● **WHAT YOU WILL DO**
Within the listing below, give again exactly the lines between the one containing "1280x681 pixels. At" and the one containing "Task: Select the 2 years guarantee value", inclusive, pictures left aside.

● **EXERCISE DATA**
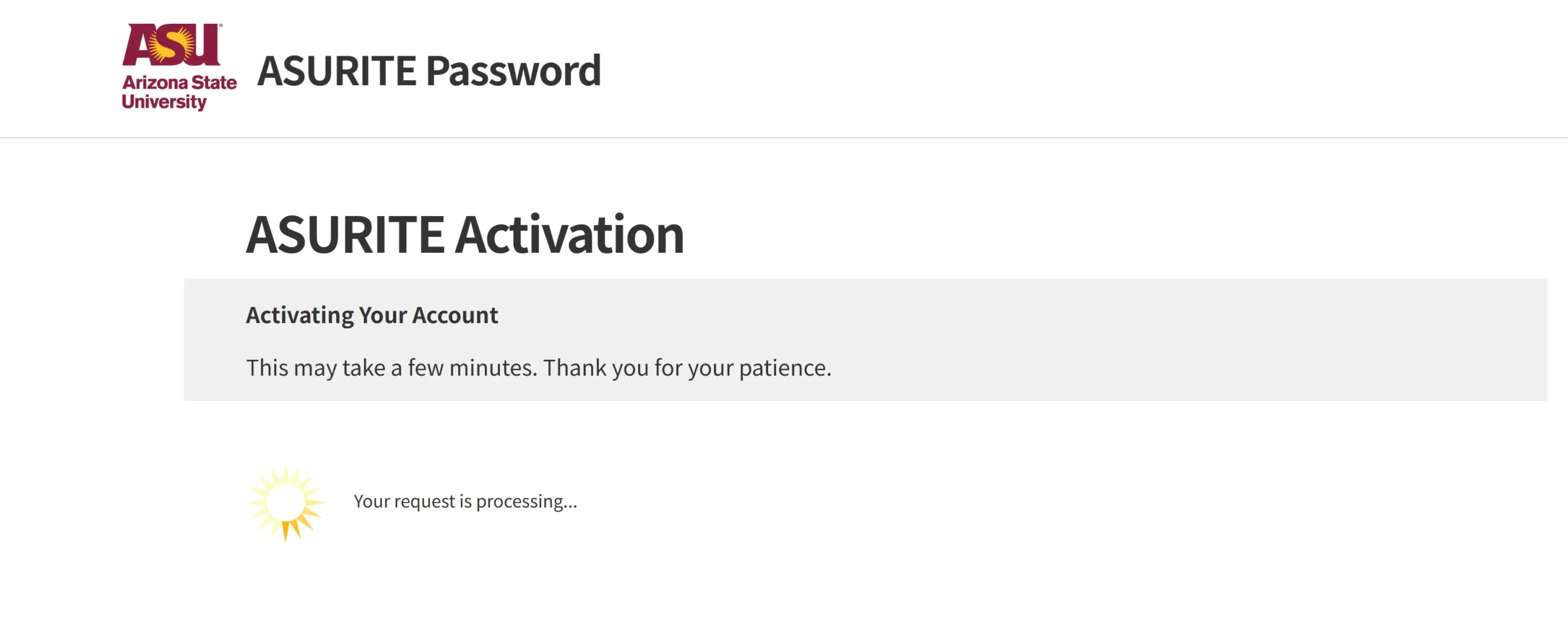Click the white center of the loading sun
The image size is (1568, 620).
click(x=285, y=501)
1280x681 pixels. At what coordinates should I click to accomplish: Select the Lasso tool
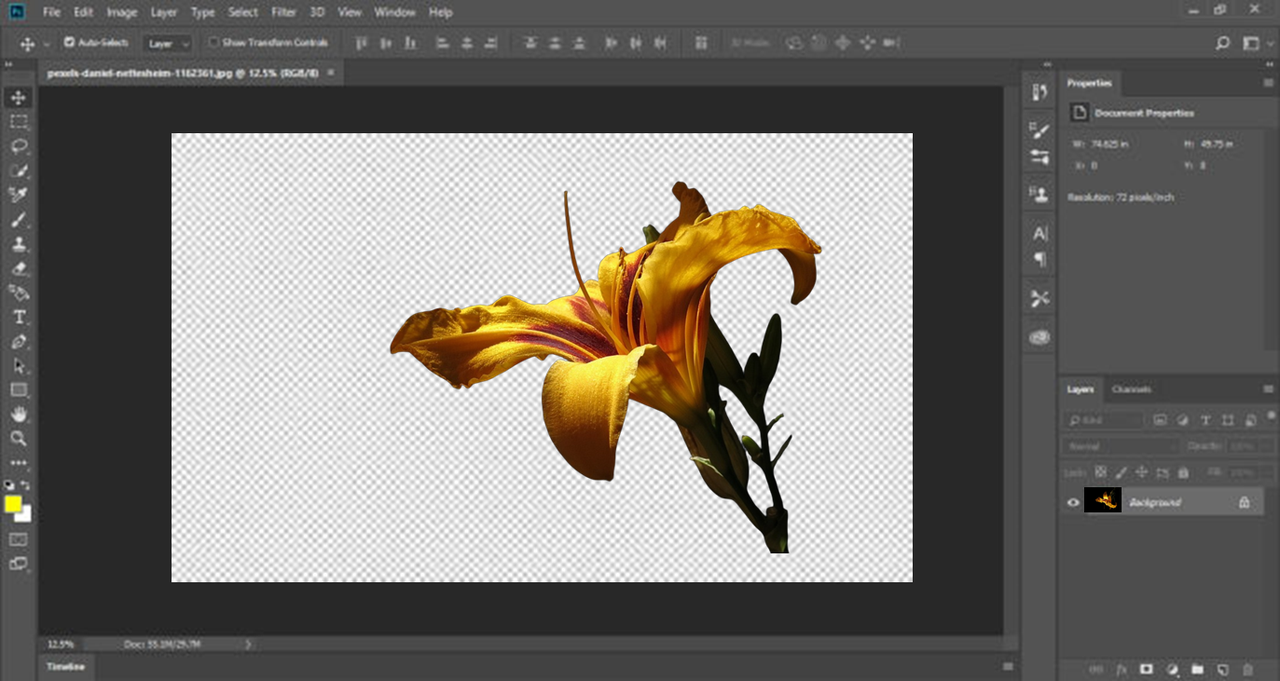click(19, 146)
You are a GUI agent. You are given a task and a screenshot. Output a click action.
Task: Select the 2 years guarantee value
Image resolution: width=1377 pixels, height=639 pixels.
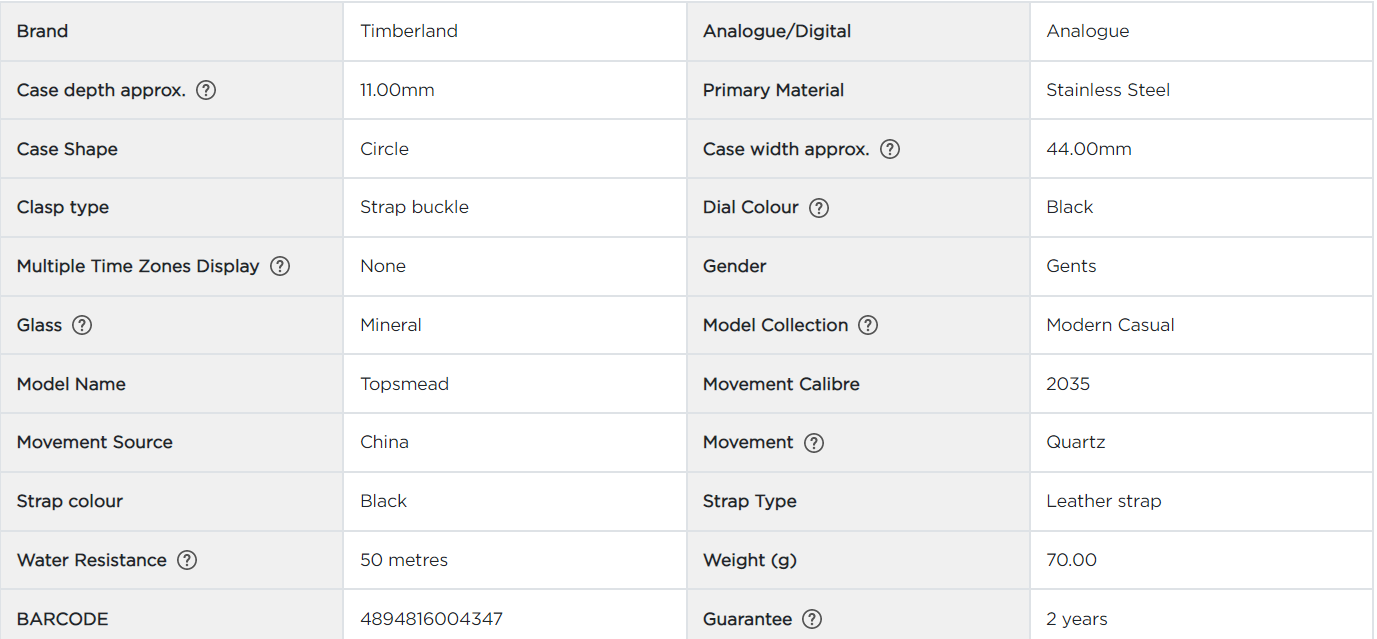(x=1077, y=619)
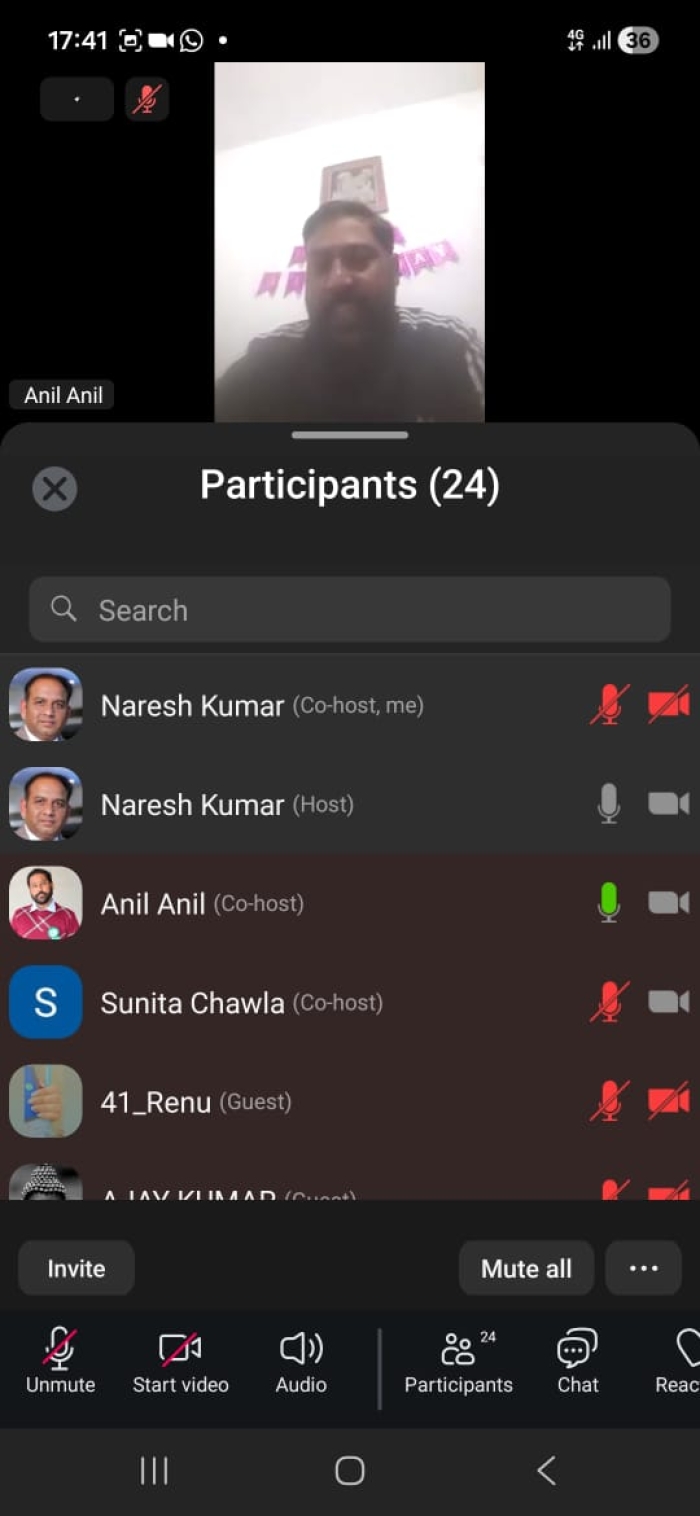Toggle Naresh Kumar (Co-host, me) camera icon
700x1516 pixels.
(x=668, y=705)
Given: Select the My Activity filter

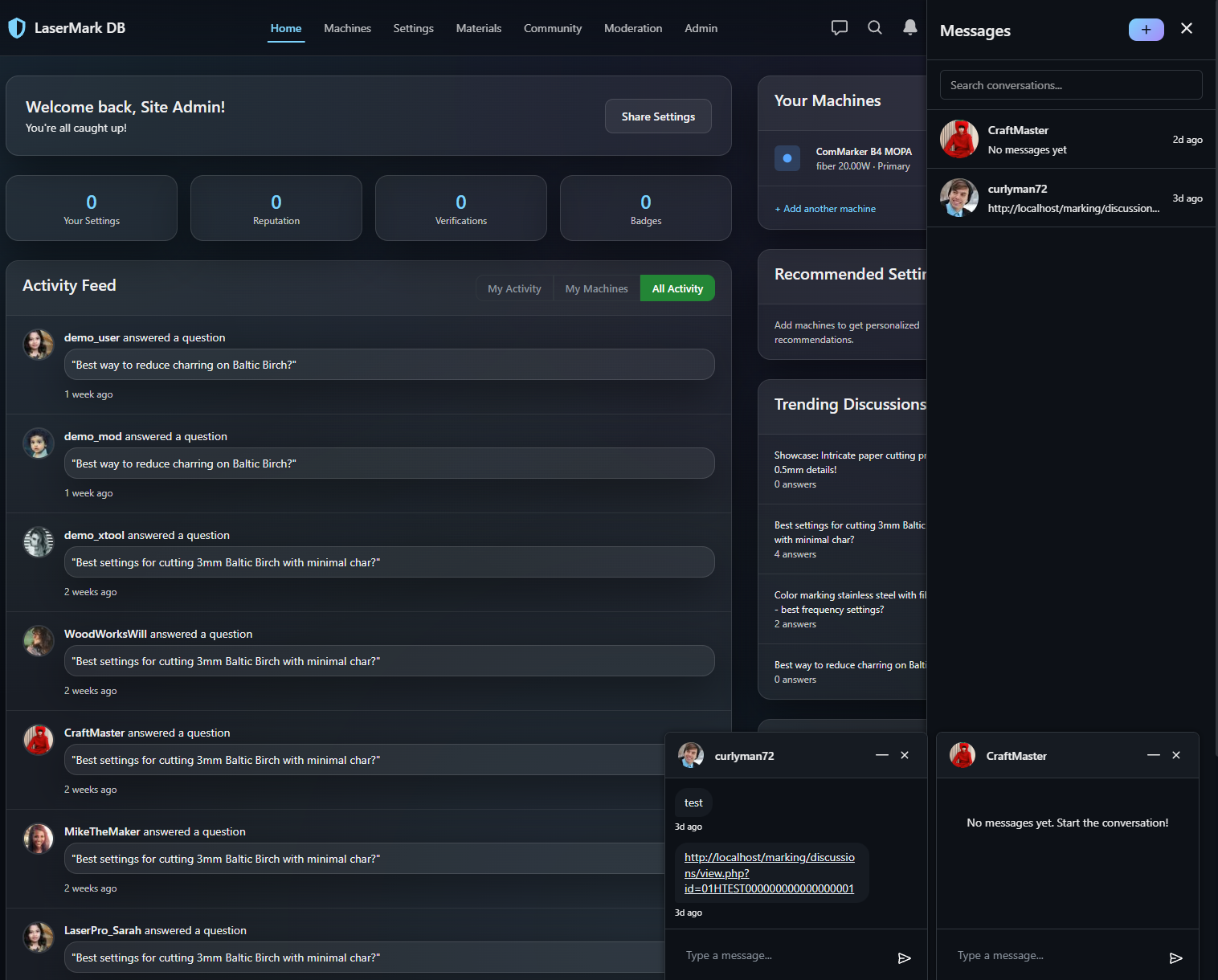Looking at the screenshot, I should point(514,288).
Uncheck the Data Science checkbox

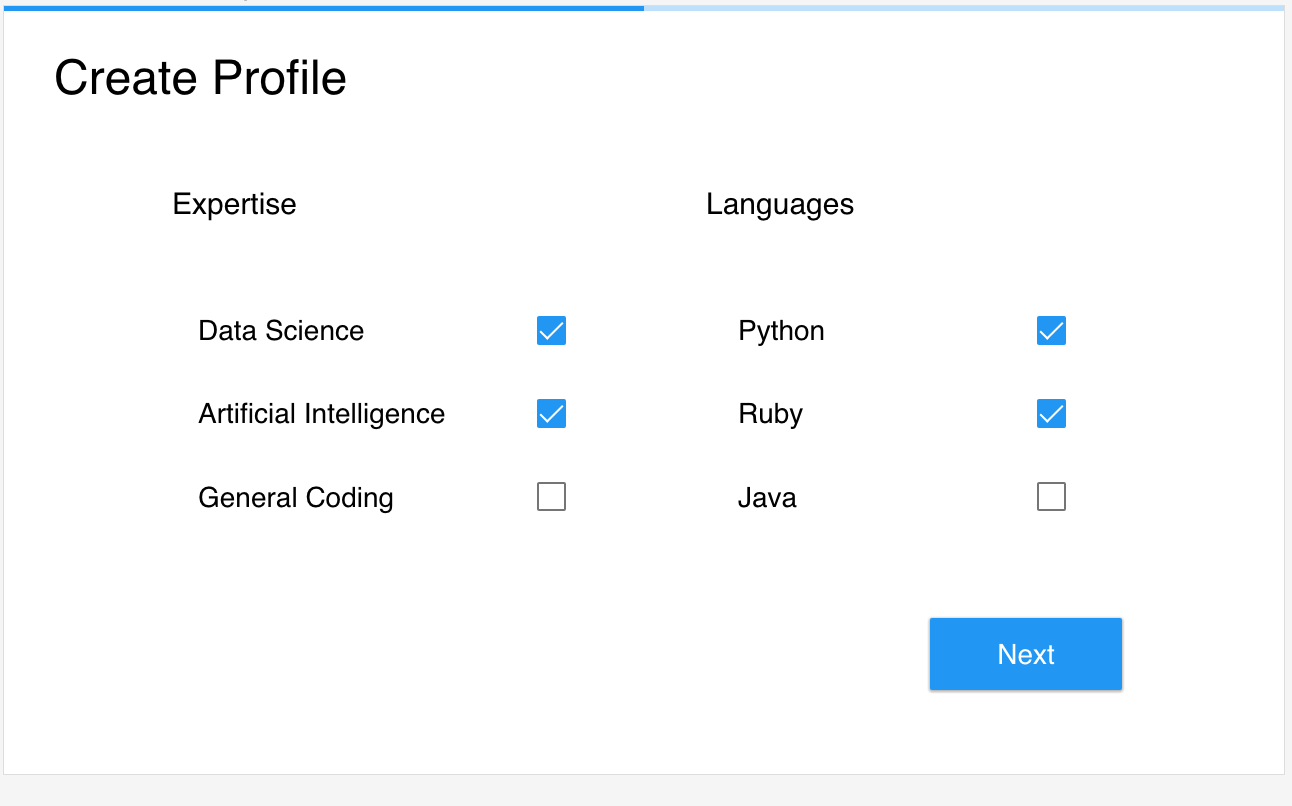[551, 330]
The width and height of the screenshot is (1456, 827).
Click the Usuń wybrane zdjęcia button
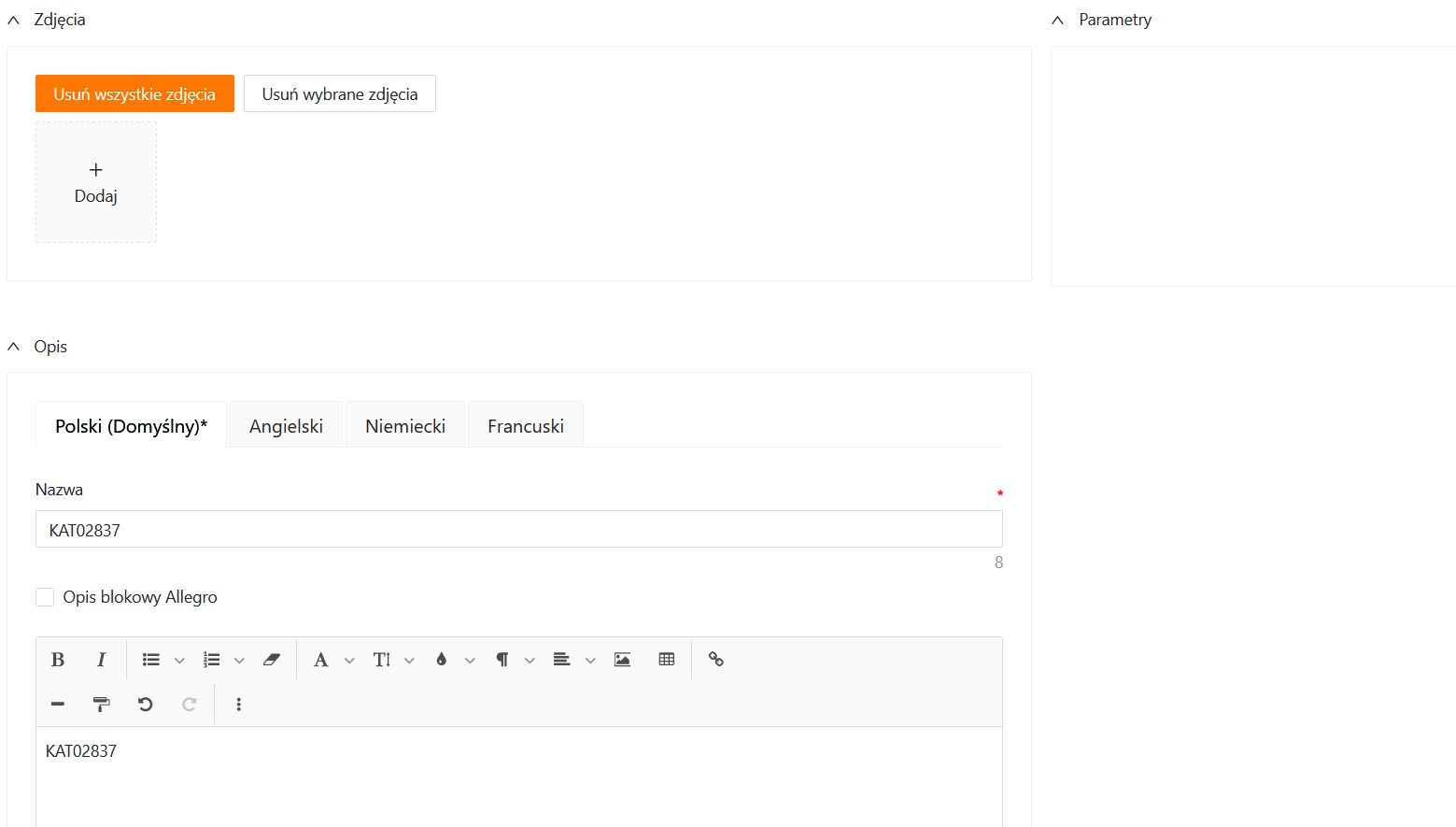tap(340, 93)
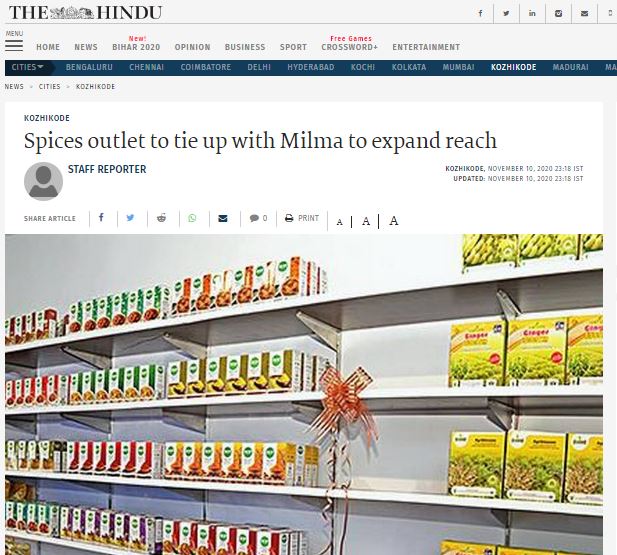
Task: Share article on Twitter
Action: click(x=130, y=218)
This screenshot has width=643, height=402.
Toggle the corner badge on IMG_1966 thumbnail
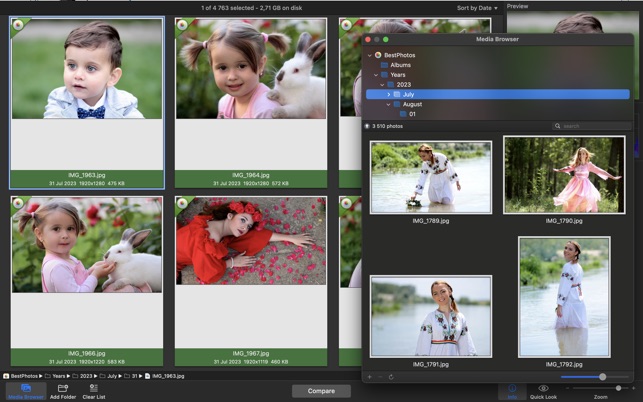click(x=17, y=204)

● **EXERCISE OUTPUT**
1280x681 pixels. At what coordinates should I click to accomplish: Select the Lasso tool
click(19, 146)
You are a GUI agent. You are given a task and a screenshot. Output a click action.
Task: Select the 2 years guarantee value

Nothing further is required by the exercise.